Propostas pedagógicas diferenciadas encaram o desafio de construir uma escola democrática

Já é possível estudar fazendo teatro, grafite, ou mesmo jogando videogame. Parece brincadeira, mas já é uma realidade em escolas que adotaram um novo método de ensinar. No Brasil e no mundo, propostas pedagógicas diferenciadas decidiram transcender o modelo formal e aceitaram encarar o desafio de uma educação democrática, em que estudantes, professores e funcionários decidem os rumos a serem seguidos juntos e em igualdade. A socióloga Helena Singer foi uma das pioneiras nessa experiência aqui no Brasil.

Ela debruçou-se sobre o tema em sua dissertação de mestrado e chamou a atenção do empresário Ricardo Semler, conhecido por suas práticas alternativas de gestão e autor do livro “Virando a Própria Mesa” (Editora Rocco; 240 págs; R$ 36,00). Após quatro anos de planejamento, juntos criaram em São Paulo, em 2003, a escola Lumiar, além de projetos de democratização de duas escolas públicas rurais no interior do estado. “Foram experiências ricas para a solidificação de uma proposta pedagógica aberta a diferentes contextos”, conta Helena Singer.

A idéia é simples, estrutura-se sobre duas bases principais: gestão participativa e individualização dos percursos do aprendizado. A flexibilidade na estrutura visa possibilitar a realização dos interesses de cada estudante. É aí que entra o vídeo game, conforme explica Singer. “Se o aluno conseguir demonstrar que a partir dele é capaz de desenvolver todas as habilidades esperadas em todas as áreas do conhecimento – leitura, escrita, cálculos, compreensão dos fenômenos naturais, então tudo bem”.

A situação é hipotética, é claro. Segundo Singer, algo que ocorre com certa freqüência é “algumas crianças ficarem algum tempo muito tomadas pelos videogames, mas depois descobrirem que há outras coisas tanto ou mais interessantes fora dos computadores”. O importante é o respeito ao ritmo e às escolhas de cada um para que a relação com o conhecimento seja sempre prazerosa, explica a socióloga. Singer ficou à frente do projeto Lumiar até 2006 e atualmente dedica-se a construir uma rede de organizações voltadas para a educação democrática no Instituto para a Democratização da Educação no Brasil (IDEB).

Teia de cultura

Experiências similares começam a surgir. É o caso da Teia Multicultural, de educação infantil e ensino fundamental, também em São Paulo. Lá, os educadores contam com todas as artes funcionando como auxiliares, e o teatro no papel principal. “Quase tudo passa pela dramatização”, ressalta a diretora cultural e idealizadora do projeto, Georgya Correa. Ela desde a infância percebeu a importância da arte no processo de aprendizagem. Estudou alguns anos em uma comunidade na Índia, onde as dificuldades com o idioma eram superadas através das atividades artísticas.“Éramos crianças de todas as partes do mundo e a arte se tornou uma forma de comunicação entre a gente”, lembra.
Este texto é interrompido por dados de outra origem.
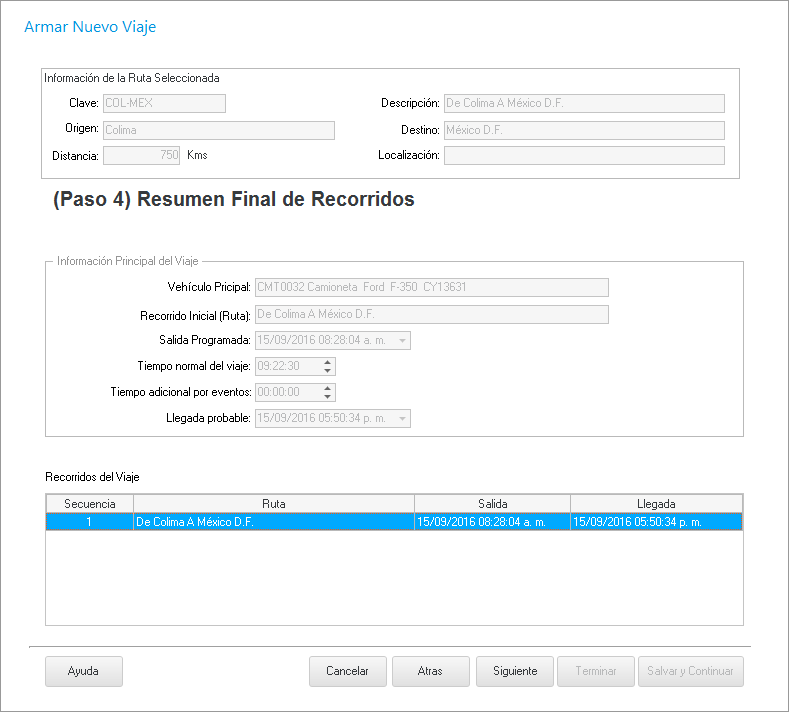The image size is (789, 712).
Task: Click the Ayuda help button
Action: tap(83, 671)
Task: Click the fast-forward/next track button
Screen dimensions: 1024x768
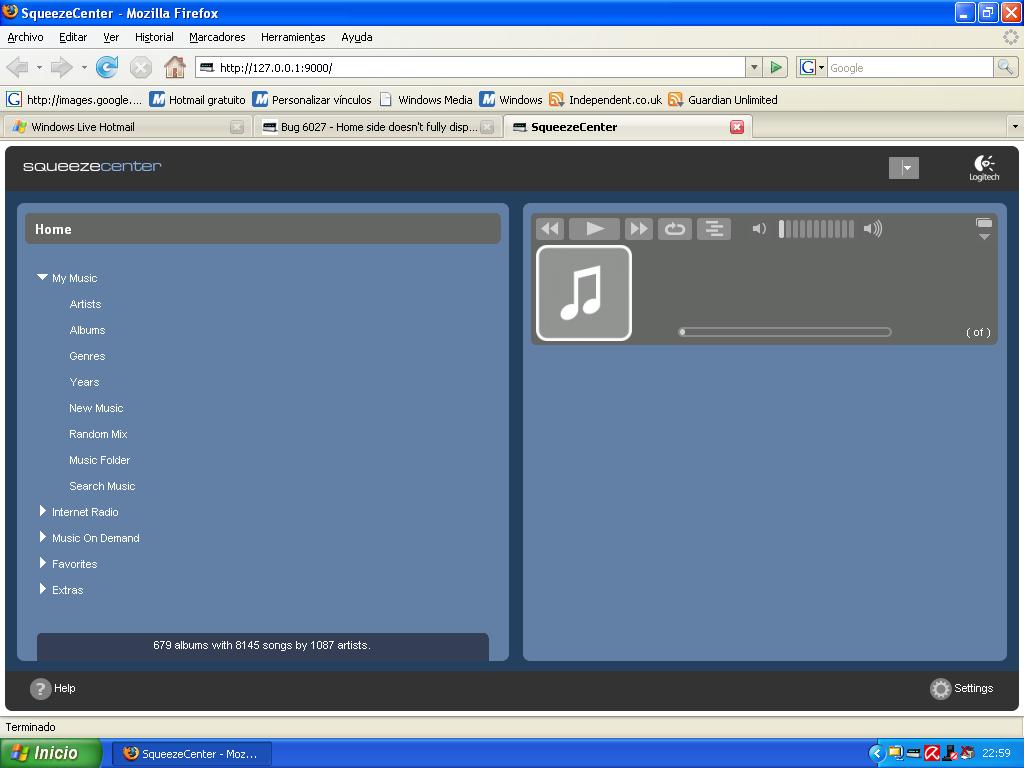Action: click(x=638, y=229)
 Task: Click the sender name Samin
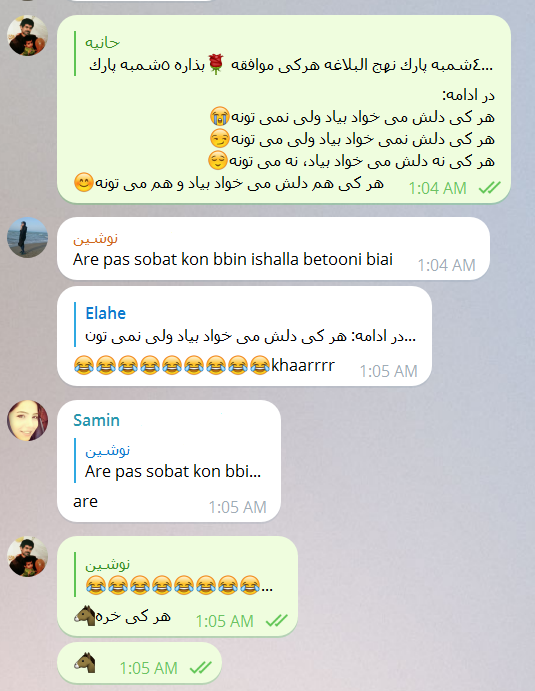[x=97, y=420]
Anos depois, já adulta, trabalhando com teatro para crianças, começou a se interessar pelo uso da arte em projetos pedagógicos e, junto de outras duas educadoras, em 2005, colocou em pratica seu sonho, a Teia Multicultural, um lugar onde, segundo ela, “aprender pode acontecer de maneira prazerosa”. O método utilizado por Georgya não prioriza tanto a apropriação dos conteúdos, mas o processo do conhecimento. “O conteúdo é o mesmo de qualquer outro colégio, o que modificamos é a forma de transmiti-lo. Criamos um método próprio que dispensa detalhes como cadernos, por exemplo”.

Escola aberta

No Estado de São Paulo, o ensino público, mais popular por suas mazelas do que por alguma qualidade, abriga desde 1999 uma experiência inovadora que, apesar de pouco conhecida, já se tornou um exemplo (quem diria?) de educação democrática. Localizado em uma região repleta de problemas e com alto índice de violência, o Centro Integrado de Educação de Jovens e Adultos do Capão Redondo (CIEJA), periferia de São Paulo, adotou um instrumento incomum para seu projeto educacional: a arte. Hip-hop, grafite, literatura, entre outras, são as principais ferramentas utilizadas.
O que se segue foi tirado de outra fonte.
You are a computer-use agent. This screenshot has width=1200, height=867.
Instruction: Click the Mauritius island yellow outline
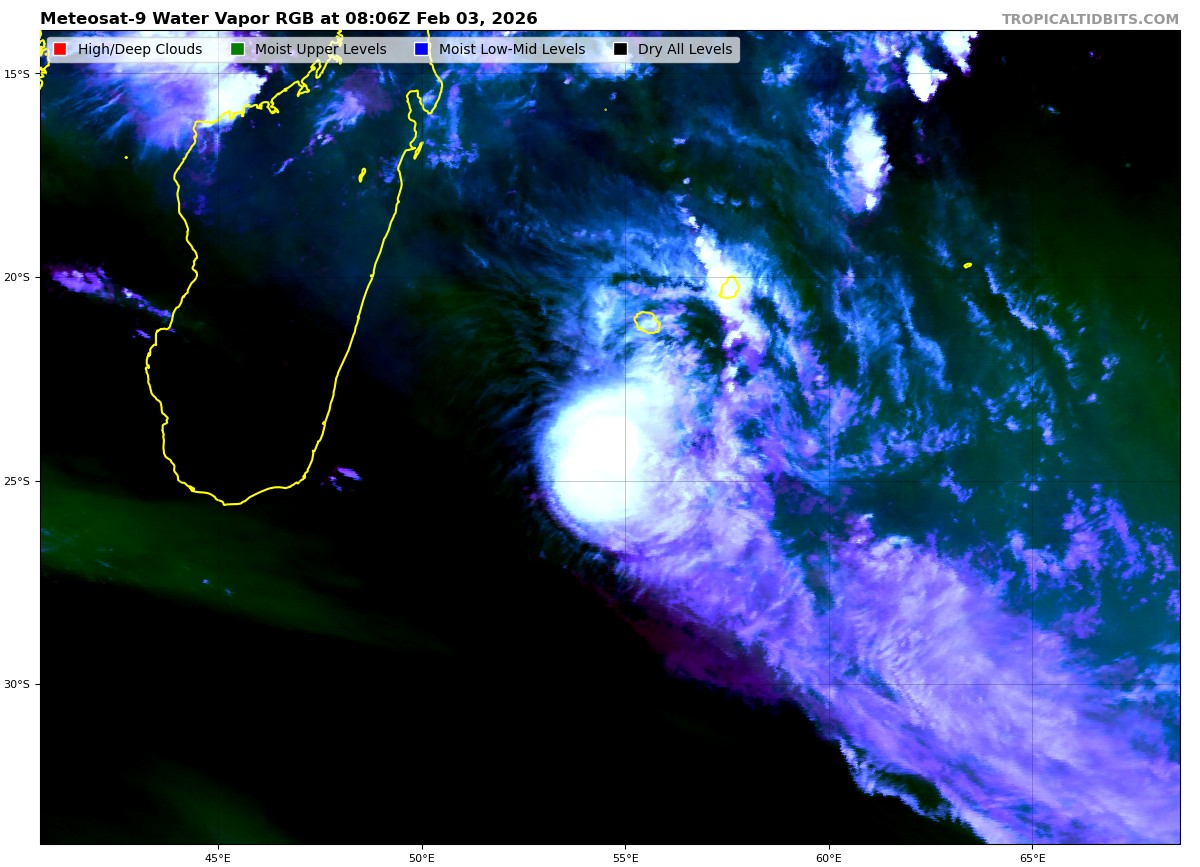click(x=730, y=287)
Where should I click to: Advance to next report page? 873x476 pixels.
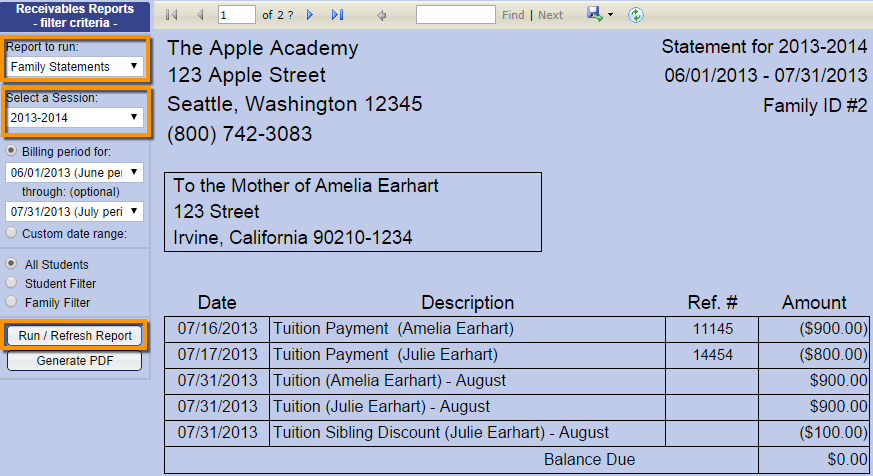point(310,15)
Apesar de cercada por graves problemas, como a criminalidade, comum na região, a coordenadora, Eda Luiz, conta com orgulho que as portas da escola estão sempre abertas. “Das 7h30 às 22h30 qualquer um pode entrar”. E a diversidade é grande: 72 surdos, 15 cegos, além de outros alunos com necessidades especiais, como portadores da síndrome de Down e deficientes físicos. Outra categoria atendida são jovens infratores oriundos do programa de liberdade assistida da Febem. “Aqui recebemos a todos, sem discriminação”, afirma Eda. Seguindo os moldes das experiências estudadas pela socióloga Helena Singer, todos eles são igualmente responsáveis pelo destino do CIEJA.
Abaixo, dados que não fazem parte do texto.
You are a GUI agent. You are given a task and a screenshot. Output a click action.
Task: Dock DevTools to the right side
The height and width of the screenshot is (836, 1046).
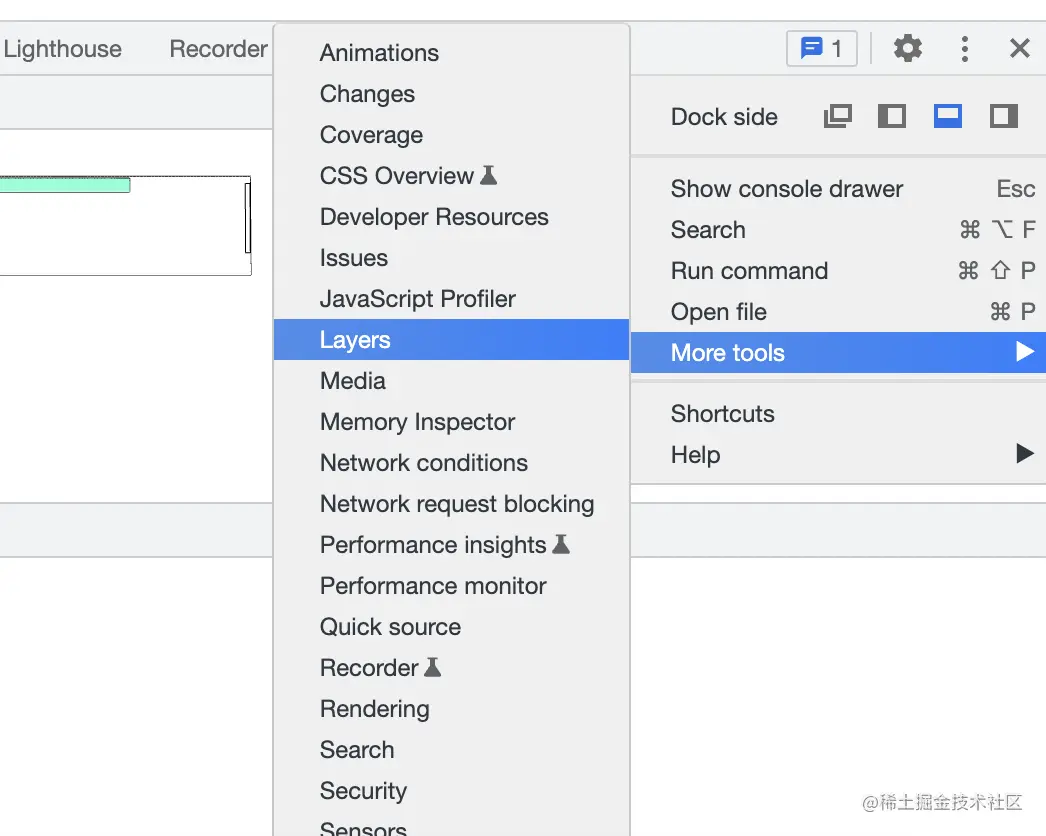pyautogui.click(x=1003, y=117)
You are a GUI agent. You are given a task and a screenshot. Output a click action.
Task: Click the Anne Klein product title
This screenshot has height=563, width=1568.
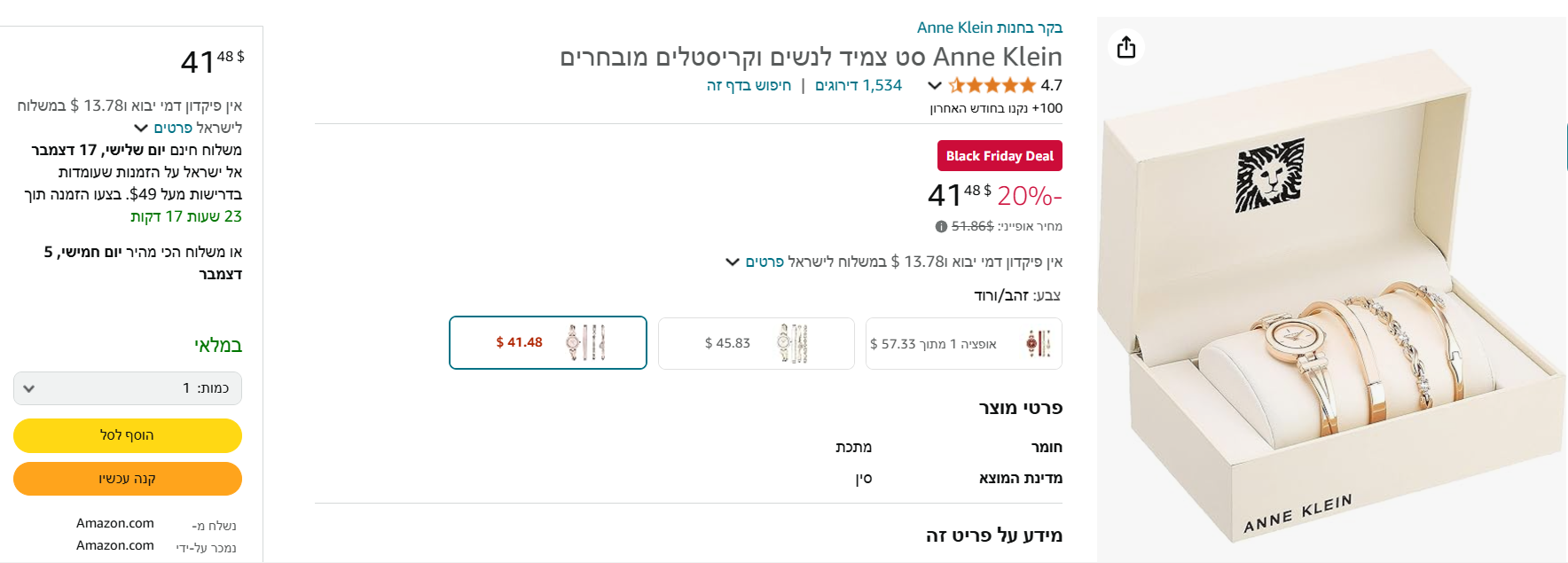811,57
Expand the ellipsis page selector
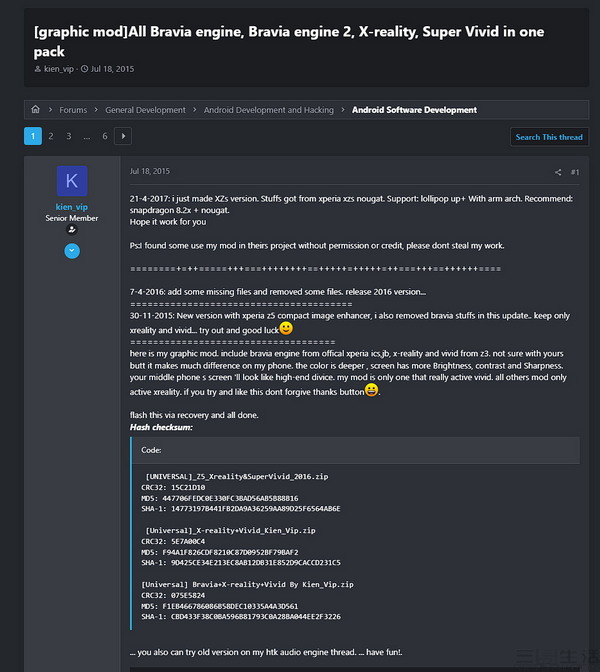The height and width of the screenshot is (672, 600). coord(87,136)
Apesar da expansão de propostas educacionais diferenciadas, os obstáculos ainda são diversos. A cultura escolar, de gestores, professores, pais e até estudantes, na opinião da socióloga Helena Singer, ainda é marcada por uma visão do conhecimento como algo difícil, penoso e alheio aos instintos humanos. “Esta percepção faz com que se mantenha o velho formato: aulas obrigatórias, provas e hierarquias rígidas. Mudar este paradigma para outro que pense o processo de aprender como algo associado a prazer ainda é uma tarefa difícil”. Empreitada, aliás, que requer investimentos, sobretudo em formação de educadores, acrescenta ela. Em setembro deste ano, experiências semelhantes estarão reunidas na Conferência Internacional de Educação Democrática. Realizada desde 1993 em diferentes países, será sediada pela primeira vez na América Latina, em Mogi das Cruzes, a 21 km da capital paulista.

Portas fechadas

Há cerca de três anos, outra iniciativa abriu as portas dos colégios públicos estaduais à comunidade. Por meio do programa Escola da Família, aos fins de semana a população passou a ter acesso a atividades culturais, esporte, atendimentos de saúde e cursos de qualificação para o trabalho. No início deste ano, no entanto, a secretária da Educação, Maria Lúcia Vasconcelos, reduziu o programa pela metade: das 5.200 unidades abertas restaram apenas 2.334. Procurada pela reportagem, a Secretaria, por meio de sua assessoria, informou apenas que a medida faz parte de um redimensionamento do programa.